Knöpfe links, Knöpfe rechts

Für meine Kolumne ‚FRAGEN SIE FRAU ANDREA‘ in Falter 41/2018 zum 10.10.2018.

Liebe Frau Andrea,
wieso sind bei Hemden und Jacken die Knopfleistenrichtungen „gegendert“, also für Männer und Frauen unterschiedlich – bei Hosen aber (soweit ich es überblicke) nicht? Und die Zusatzfrage: Ist der querstehende Knopfschlitz des untersten Hemdknopfes (zumindest bei Herrenhemden) nur Tradition oder hat der auch irgendeinen funktionalen Sinn?
Liebe Grüße,

Valentin Gerber, Reumannplatz, per Einflüsterung in der U-Bahn.

Lieber Valentin,

die Usancen gegenderter Knopfleisten reichen in eine Zeit zurück, in der Mode noch weitgehend Ausdruck von Eliten war, und nur zwei polaren Bedingungen unterworfen: Prunk (als Ausdruck des Standes) und Funktionalität (als deren normative Gegenkraft). Das Volk trug Tracht (wörtlich: Getragenes). Viele Kleidungsstücke hatten überhaupt keine Knöpfe, sondern wurden übergestreift, übergeworfen oder an Schlüsselstellen mit Bändern verschlossen. Für die Ausrichtung der Knöpfe am männlichen Hemd, Rock und Mantel werden von Kostümgeschichtlern kriegerische Notwendigkeiten namhaft gemacht. Das schnelle Ziehen von Schwert, Säbel und Degen mit der rechten Hand wäre von linksgeknöpften Kleidungsstücken behindert worden. Für die Damenknöpfung gibt es mehrere Theorien, eine erklärt die Linksgerichtetheit mit der Orientierung am Damensattel. Diese hätte verhindert, dass sich „Fahrtwind“ beim Reiten in Blusen und Mantillen gefangen und diese undamenhaft aufgeblasen hätte. Etwas belastbarer ist die These, nach der die Linksknöpfung die Anzieharbeit der Kammerzofen erleichtert hätte. Am wahrscheinlichsten indes ist jene Theorie, nach der die Damenknöpfung das Öffnen der Bluse beim Stillen eines Kindes erleichtert hätte. Jeans und moderne Damenhosen folgen wohl dem ökonomischen Gebot der Produktionsgeneralisierung: Unsisex für alle. Zumindest am Hosenstall.

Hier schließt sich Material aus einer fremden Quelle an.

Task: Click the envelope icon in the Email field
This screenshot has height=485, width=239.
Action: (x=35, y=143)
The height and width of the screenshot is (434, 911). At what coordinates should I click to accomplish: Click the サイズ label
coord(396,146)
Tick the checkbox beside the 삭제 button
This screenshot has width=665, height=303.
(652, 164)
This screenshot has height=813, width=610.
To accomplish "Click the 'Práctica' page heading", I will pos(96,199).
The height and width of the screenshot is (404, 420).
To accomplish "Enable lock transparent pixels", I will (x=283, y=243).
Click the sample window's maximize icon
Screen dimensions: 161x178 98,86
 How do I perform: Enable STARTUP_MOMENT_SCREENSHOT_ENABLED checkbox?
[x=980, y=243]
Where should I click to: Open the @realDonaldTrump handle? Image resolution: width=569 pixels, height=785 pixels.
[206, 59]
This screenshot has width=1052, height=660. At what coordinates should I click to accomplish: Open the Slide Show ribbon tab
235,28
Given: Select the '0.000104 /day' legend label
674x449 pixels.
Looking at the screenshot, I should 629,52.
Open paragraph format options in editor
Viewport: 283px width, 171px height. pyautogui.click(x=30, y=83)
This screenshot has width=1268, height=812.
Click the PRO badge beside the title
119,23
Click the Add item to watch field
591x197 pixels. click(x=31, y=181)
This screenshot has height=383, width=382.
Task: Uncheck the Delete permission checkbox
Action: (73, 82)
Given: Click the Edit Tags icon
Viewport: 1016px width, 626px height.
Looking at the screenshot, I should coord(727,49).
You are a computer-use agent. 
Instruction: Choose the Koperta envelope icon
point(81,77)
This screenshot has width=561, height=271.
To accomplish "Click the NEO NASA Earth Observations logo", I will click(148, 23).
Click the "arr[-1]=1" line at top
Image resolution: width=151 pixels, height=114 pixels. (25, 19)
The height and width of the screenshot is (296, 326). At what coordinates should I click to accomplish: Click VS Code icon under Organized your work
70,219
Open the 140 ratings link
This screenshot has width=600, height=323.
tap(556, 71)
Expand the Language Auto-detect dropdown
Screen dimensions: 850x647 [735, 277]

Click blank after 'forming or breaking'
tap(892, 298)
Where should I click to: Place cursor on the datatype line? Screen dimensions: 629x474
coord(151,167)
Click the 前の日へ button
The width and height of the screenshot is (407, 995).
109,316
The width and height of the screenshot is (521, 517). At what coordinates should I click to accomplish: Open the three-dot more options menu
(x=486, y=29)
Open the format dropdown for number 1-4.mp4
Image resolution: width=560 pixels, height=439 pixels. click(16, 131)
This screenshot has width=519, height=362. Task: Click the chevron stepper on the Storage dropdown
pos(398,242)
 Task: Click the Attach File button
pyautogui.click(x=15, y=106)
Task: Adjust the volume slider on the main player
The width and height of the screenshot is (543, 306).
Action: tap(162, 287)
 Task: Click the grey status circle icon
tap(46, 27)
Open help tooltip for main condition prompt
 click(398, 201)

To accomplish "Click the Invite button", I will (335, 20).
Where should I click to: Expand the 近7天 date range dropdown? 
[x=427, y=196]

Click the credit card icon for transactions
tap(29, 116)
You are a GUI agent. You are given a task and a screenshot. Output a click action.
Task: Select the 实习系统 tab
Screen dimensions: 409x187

Die Frage nach dem letzten, quergestellen Hemdknopfloch erklären Schneider so: Am Bauch seien die Querkräfte am Männerhemd am größten. Ähliches gilt für den Hals. Die dazwischen verlaufenden, längsgerichtete Knopflöcher widerum gewährleisteten, so die Experten, eine sauber ausgerichtete Knopfreihe.

comandantina.com dusl@falter.at Twitter: @Comandantina

Ein Gedanke zu „Knöpfe links, Knöpfe rechts“

  1. Sehr geehrte Fr. Dr. Dusl,

    bitte borgen Sie sich einmal ein Stillkind aus. Sie werden rasch bemerken, dass Frauen zwei Busen haben, die sie dem Kind ABWECHSELND anbieten. 

    Wenn gerade nicht gestillt wird, ist es für Rechtshänder_innen im Übrigen praktischer, das Kind auf der linken Hüfte zu tragen, damit die rechte Hand für’s Kochen/SMSen/Putzen frei ist. Neudeutsch wird das als Multitasking bezeichnet. 

    Wird das Kind hungrig, kann nun mit der linken Hand, die das Kind hält, zugleich die linksgeknöpfte Knopfleiste aufgeknöpft werden, worauf dann die anderen Tätigkeiten kurz unterbrochen werden sollten, während das Kind durch die linksgeknöpfte Knopfleiste in die Bluse an den RECHTEN Busen schlüpft, um zu trinken.

    Was aber, wenn der LINKE Busen drann ist? Rasch in eine RECHTSgeknöpfte Bluse wechseln, damit die Schlüpfrichtung fürs Kind passt? Dafür müsste das Kind kurz abgesetzt werden, Zeit für andere Tätigkeiten ginge durch das Umziehen verloren, etc.

    Kurz: Ich denke, diese Theorie stammt von jemandem ohne Erfahrung mit dem Stillen. Vielleicht sogar von einem Mann!